The problem from my point of view is not that the algorithm takes >10 seconds to run. I am happy with that. The problem is the lack of feature or lack of documentation that tells me how to properly have functions that run that long without producing warning messages in the logs.

You don’t really need to make the entire app async and kind of discouraged if you’re not very familiar with it. Try to narrow down the entry point of your callback code running into a single method that can dispatch other methods and use run_in_executor() or create_task() if the methods are written as async. I think there is probably a number of things in your code that is holding up the thread when the app’s callback is running.

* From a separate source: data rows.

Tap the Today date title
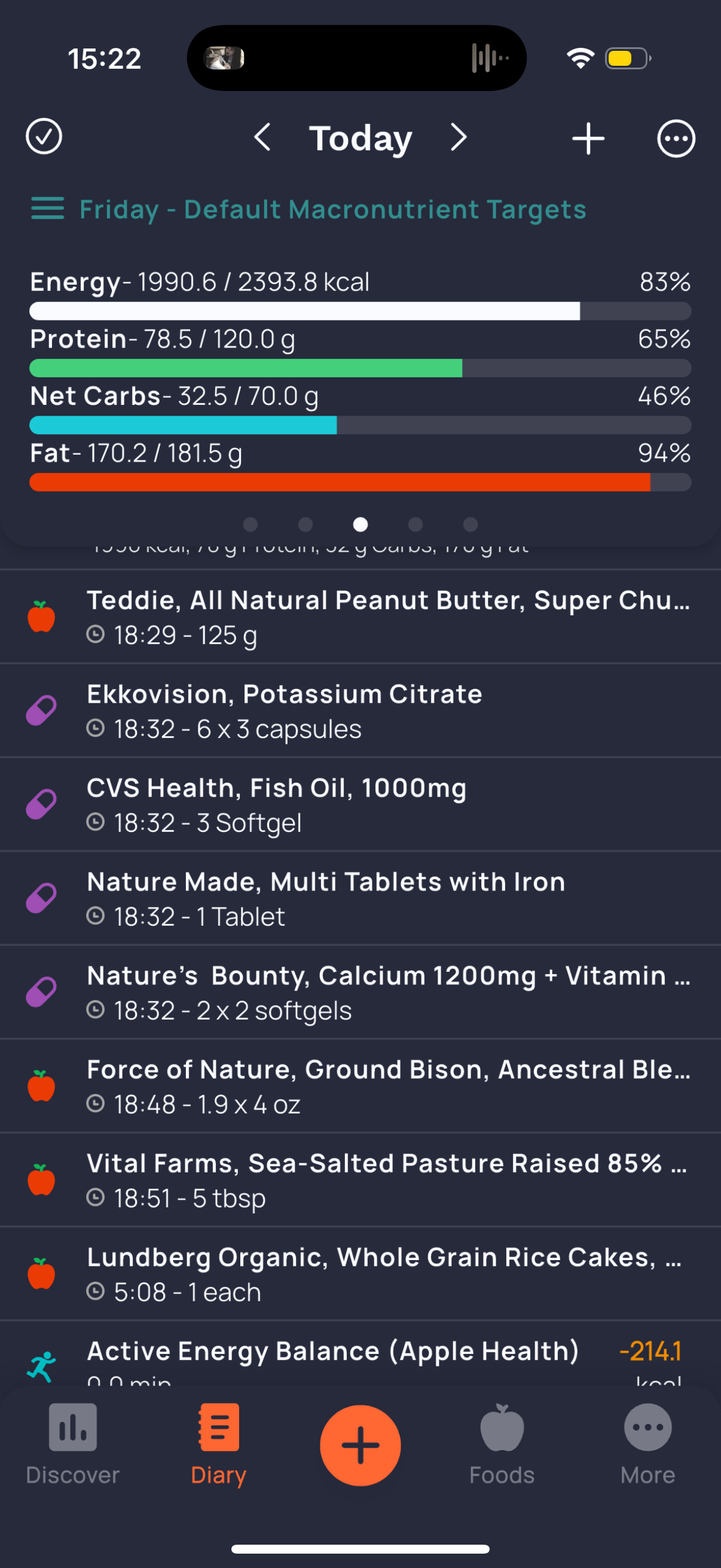[360, 139]
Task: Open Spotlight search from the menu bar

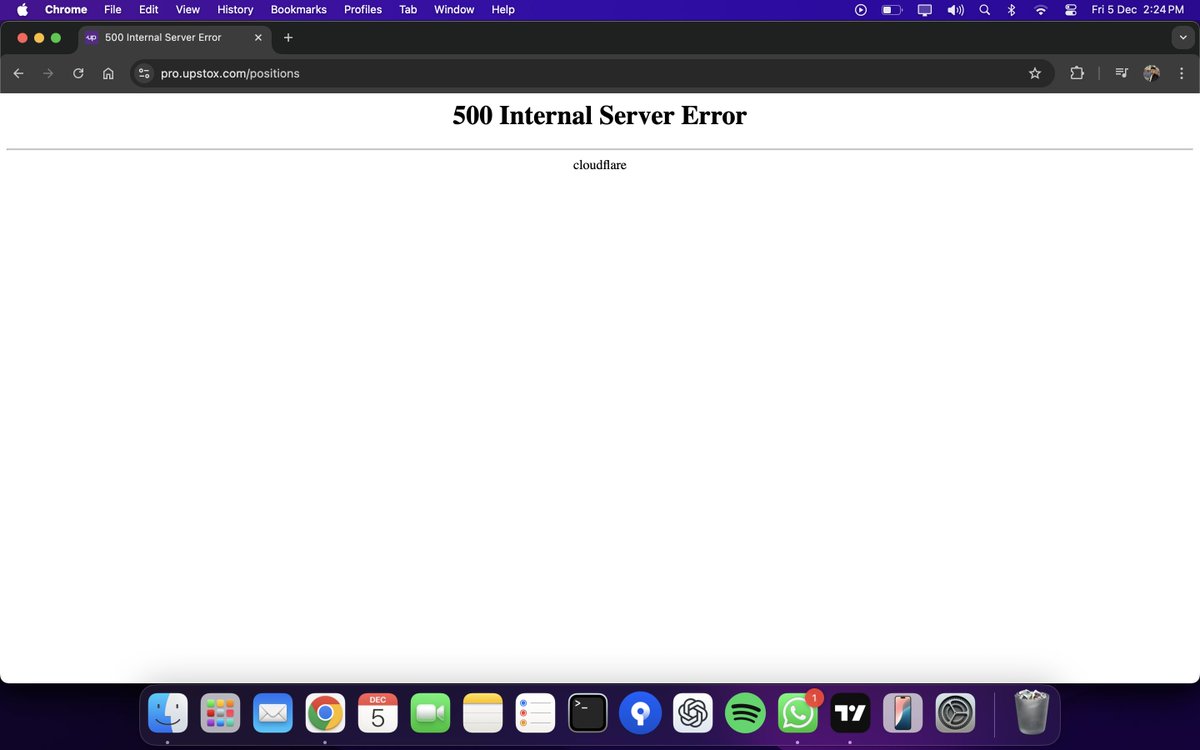Action: pyautogui.click(x=984, y=9)

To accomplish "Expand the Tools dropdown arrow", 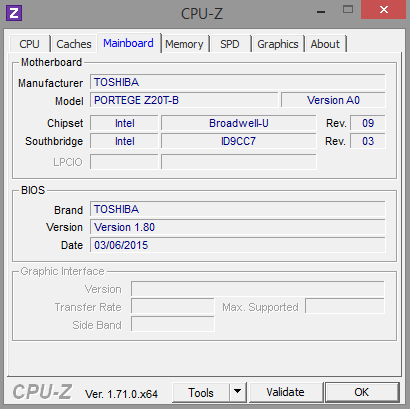I will click(x=238, y=392).
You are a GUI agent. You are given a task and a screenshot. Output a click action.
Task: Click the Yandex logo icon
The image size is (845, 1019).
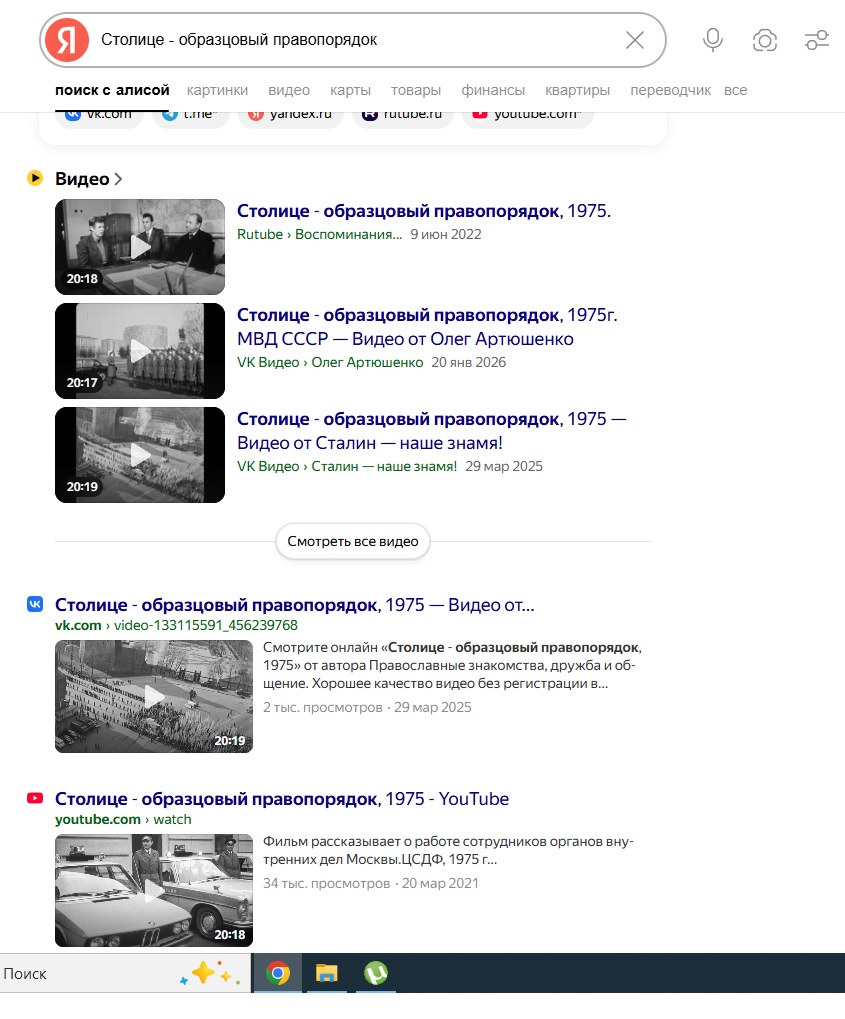[66, 40]
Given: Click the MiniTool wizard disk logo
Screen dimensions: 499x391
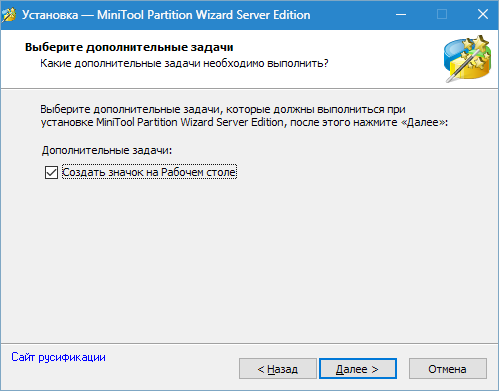Looking at the screenshot, I should coord(467,59).
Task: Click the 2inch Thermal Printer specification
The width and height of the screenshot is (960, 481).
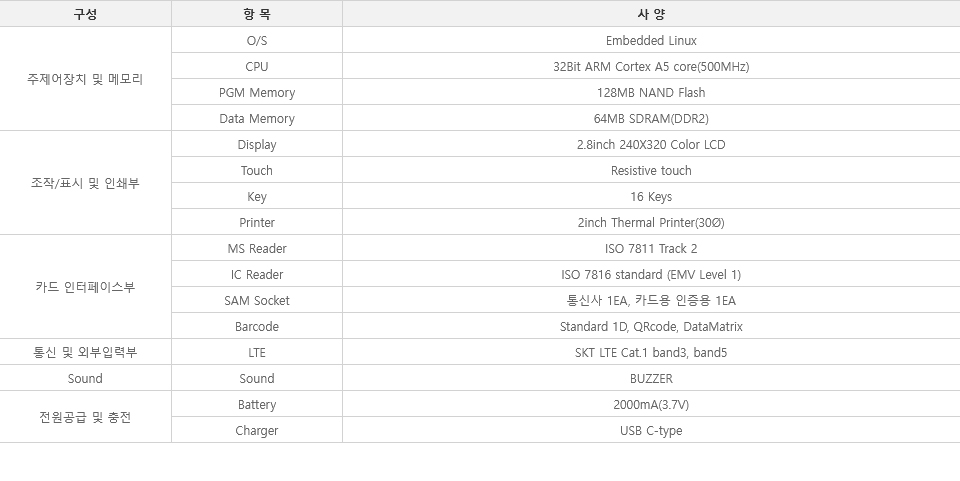Action: tap(651, 222)
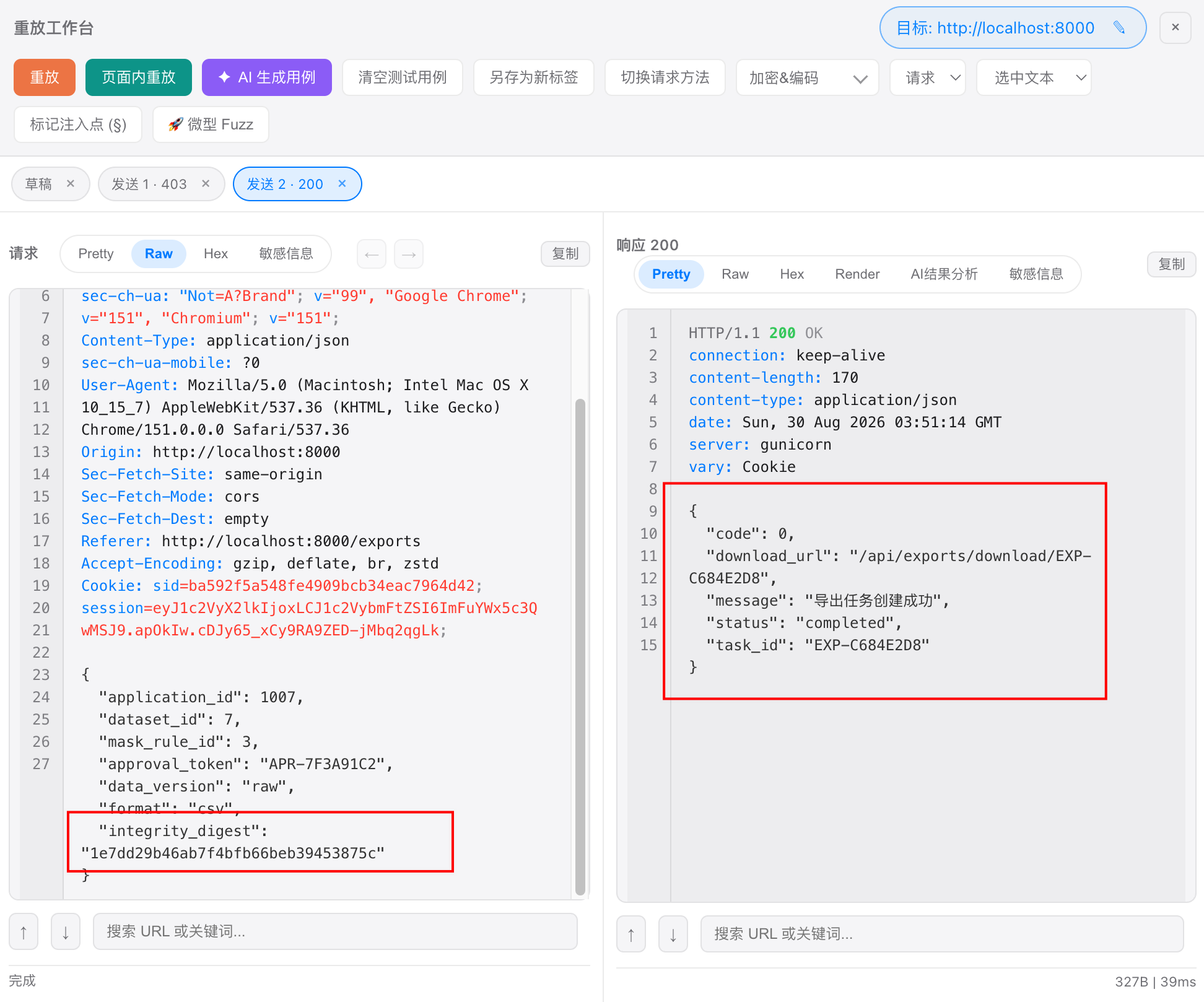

Sorry the correct answer is to set the thread_duration_warning_threshold

Blockquote
thread_duration_warning_threshold (optional) - AppDaemon monitors the time that each tread spends in an App. If a thread is taking too long to finish a callback, it may impact other apps. AppDaemon will log a warning if any thread is over the duration specified in seconds. The default is 10 seconds, setting this value to 00 will disable the check.

I set that setting to 30, but I still get these messages:

Excessive time spent in utility loop: 3710.0ms, 3709.0ms in check_app_updates(), 1.0ms in other

This is below the default 10 seconds of the setting, too, So I assume the utility loop is blocked by the long-running thread of the app? Any ideas how to avoid that?

You don’t really need to make the entire app async and kind of discouraged if you’re not very familiar with it. Try to narrow down the entry point of your callback code running into a single method that can dispatch other methods and use run_in_executor() or create_task() if the methods are written as async. I think there is probably a number of things in your code that is holding up the thread when the app’s callback is running.

So not all methods need to be async when the app is async? I had to make all sorts of API calls await because they were switched to async behaviour. Or do you mean I can have a sync app and only call a single async method in it?

Well, if the entire app is async then obviously any method requiring an await will need to be async. What I’m suggesting is that you do not need to make the entire app async. Write the app as sync but dispatch your long running methods with run_in_executor (if they are sync) or just write those methods as async and use create_task() to dispatch them to the event loop. Using those built-in helper methods will make AD responsible for clean-up and you don’t have to do it yourself. If you use those async helper methods, your code will be dispatched to the async event loop and the callback will complete and you wont see any errors.

Also, I don’t believe you’re making proper use of async. When you’re doing a lot of awaiting in async code, you’re code is still sitting around waiting (blocking) and holding up the callback from completing.

I just realized that the warning appears even when using run_in_executor!

For example:

await self.run_in_executor(lambda: time.sleep(2))

WARNING AppDaemon: Excessive time spent in utility loop: 2054.0ms, 2053.0ms in check_app_updates(), 1.0ms in other

Isn’t the purpose of run_in_executor exactly to schedule long sync jobs?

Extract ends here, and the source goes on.